A sidebar on the art of improvisation is as close to intelligent self-help advice as you’re going to get, and her description of an early job at a Chicago Y borders on new journalism.
If nothing else, “Bossypants” should make any profile of Fey unnecessary, since it provides, in abundance, everything readers want from a story about a performer and none of the “clever” observations about food intake/absence of makeup/appearance of child art upon which celebrity profiles are so dependent. In chapter after chapter, in a voice consistently recognizable as her own, Fey simply tells stories of her life: How a nerdy but self-confident half-Greek girl entered theatrical life (a wonderful community theater, lots of gay and lesbian friends), what Second City was like “back in the day” (cultish, hard, unbelievably fun), how “Saturday Night Live” works (a chemical compound of Harvard grads and Improv people), what it’s like to be a woman in comedy (harder than you think but not as hard as coal mining) or to run your own show or to satirize a vice presidential candidate when she’s standing right backstage.
Fey has a great sense of pace and timing — longer, weightier chapters dealing with her profession and her career are balanced with short pieces on being fat and being thin and some responses to evil email — and a love of language that echoes early Nora Ephron and, before that, the marvelous Jean Kerr. In her own way, Fey has been doing this all her life. She is a physical personal essayist in that her writing and performing all stem from what she thinks about the experiences she has had. The seams that hold “Bossypants” together are her experiences specifically as a woman; although she is far from heavy-handed, Fey is matter-of-fact about the double standard to which women are still held. That some found her impersonation of Palin “ungracious” is, to her mind, the perfect example: Palin, she argues, is not fragile and she, Fey, is not mean.
Nor does she come across as a diva, even of the professionally self-deprecating variety (see: Joan Rivers). She writes with genuine love and appreciation of all her costars, especially Alec Baldwin and Amy Poehler, and devotes an entire chapter to “30 Rock’s” writers, complete with the inclusion of best episodes and scenes.
That she manages to completely avoid a memoir’s biggest pitfall — oblivious narcissism — is proof enough that a sense of humor is crucial to most storytelling. Even the rather horrifying genesis of the scar on the left side of her face — as a kindergartener, she was slashed by a stranger in the alley behind her house — becomes not a fetishized symbol of “otherness” but a reverse tell. You can judge a lot from a person by how she deals with a noticeable scar.
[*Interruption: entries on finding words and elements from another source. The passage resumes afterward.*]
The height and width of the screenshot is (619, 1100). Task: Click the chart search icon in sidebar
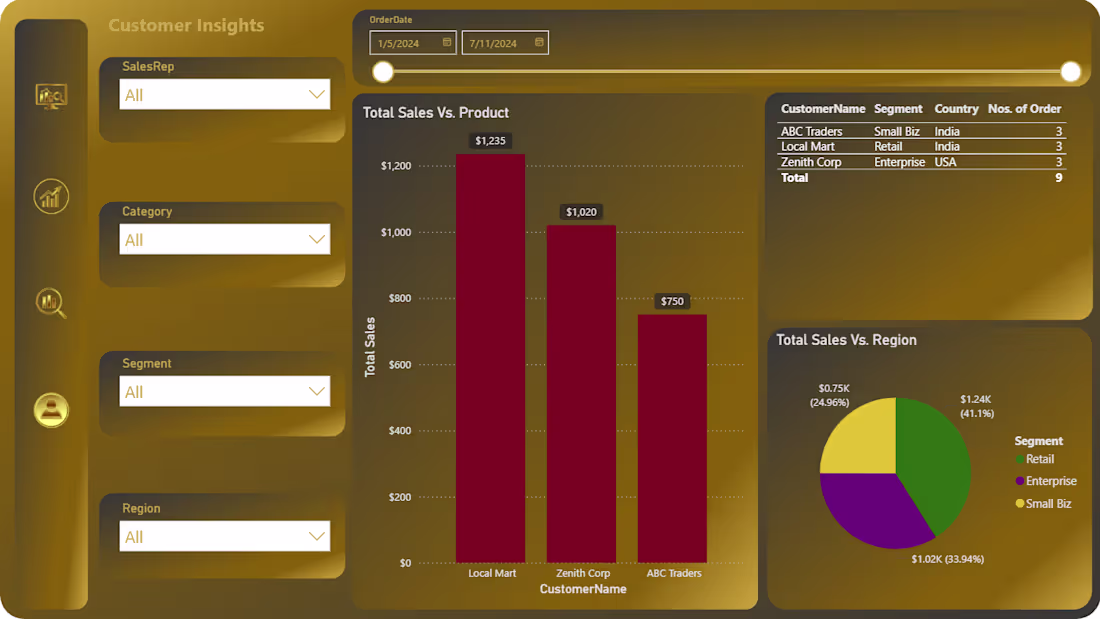50,303
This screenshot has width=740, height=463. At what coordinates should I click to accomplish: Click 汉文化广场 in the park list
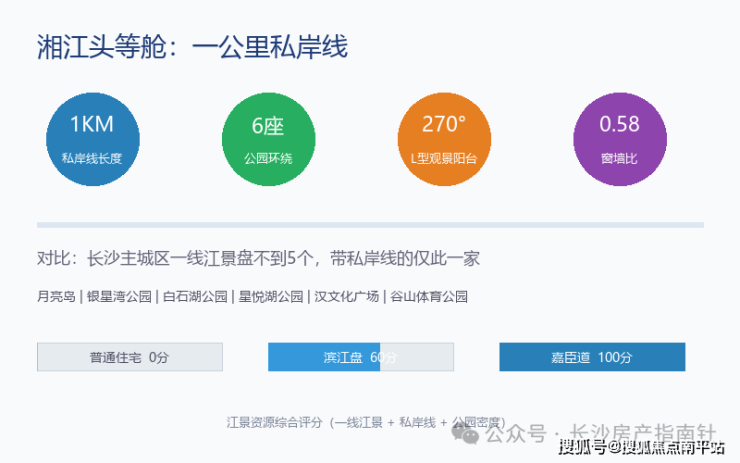point(347,296)
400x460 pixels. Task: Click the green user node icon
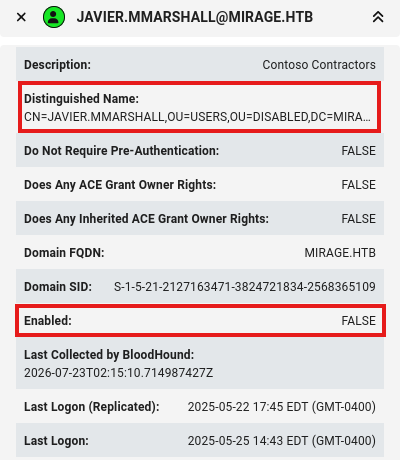click(x=54, y=17)
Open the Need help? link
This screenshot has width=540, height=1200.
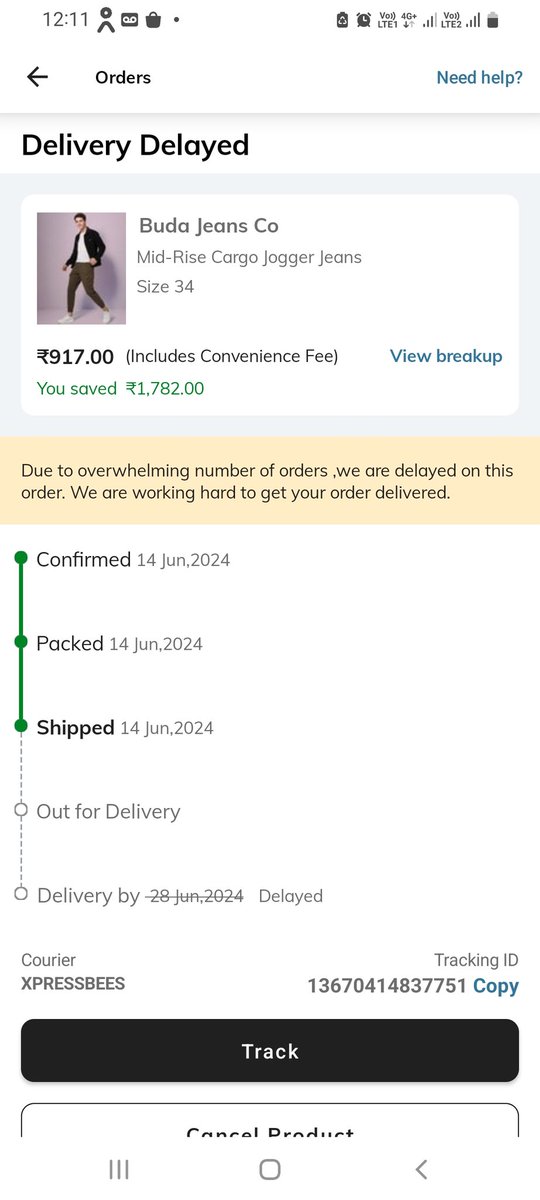pyautogui.click(x=479, y=77)
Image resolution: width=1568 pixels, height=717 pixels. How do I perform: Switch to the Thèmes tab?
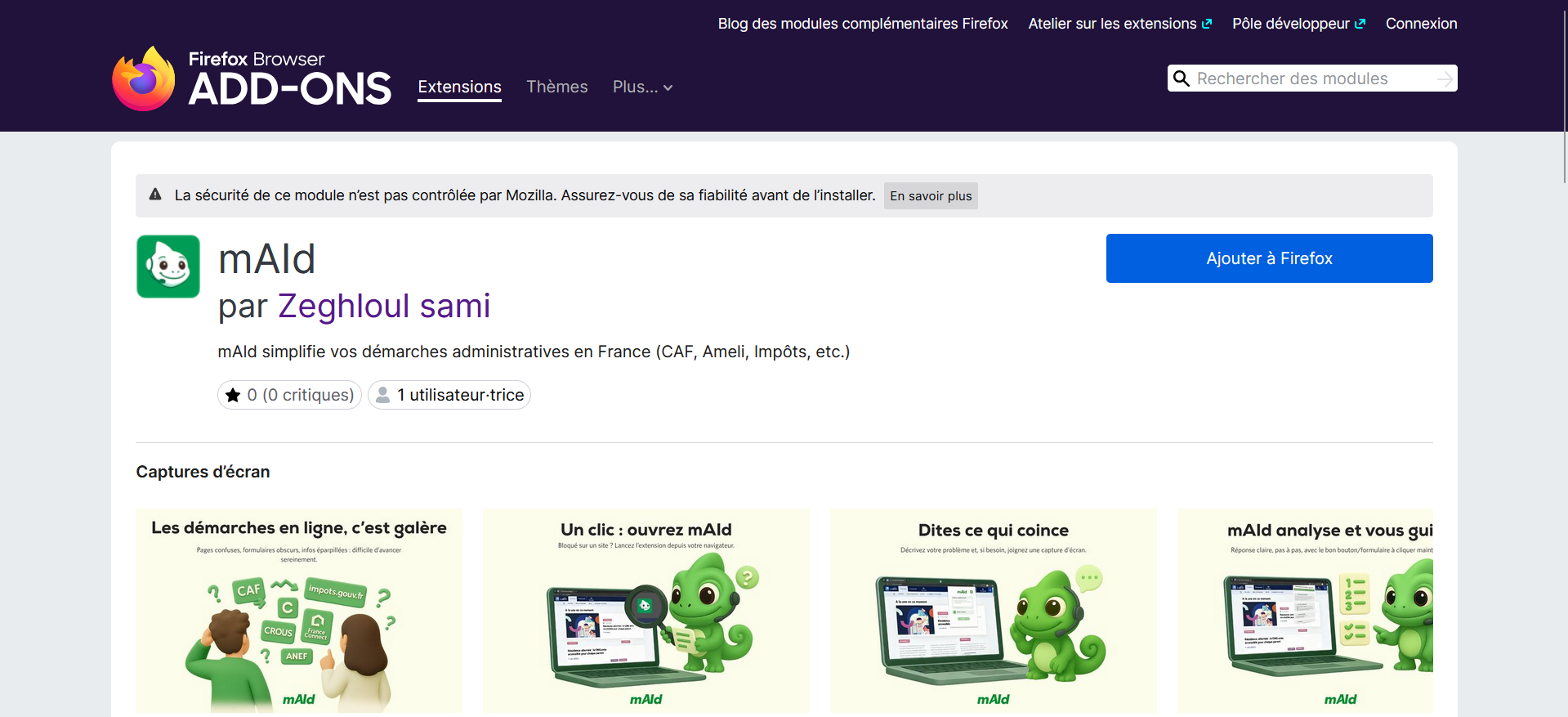coord(557,87)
But no one is going to pick up “Bossypants” to dissect Fey’s precise use of tempo and language or to analyze her true commitment to the writers’ room. People will buy it in hopes that it is funny, and that it is, my friends, that it is. Amazingly, absurdly, deliriously funny. Everything you would hope for from this book — it’s impossible to put down, you will laugh until you cry, you will wish it were longer, you can’t wait to hand it to every friend you have — is true. Oh, the agony and the ecstasy of encountering the real deal. Because even with the stupid cover girl shots, the wearisome I’m-just-the-coat-rack-to-Alec-Baldwin’s-Astaire attitude, even with predictable airing of midlife mommy issues, Tina Fey remains, finally, inarguably and mercifully All That.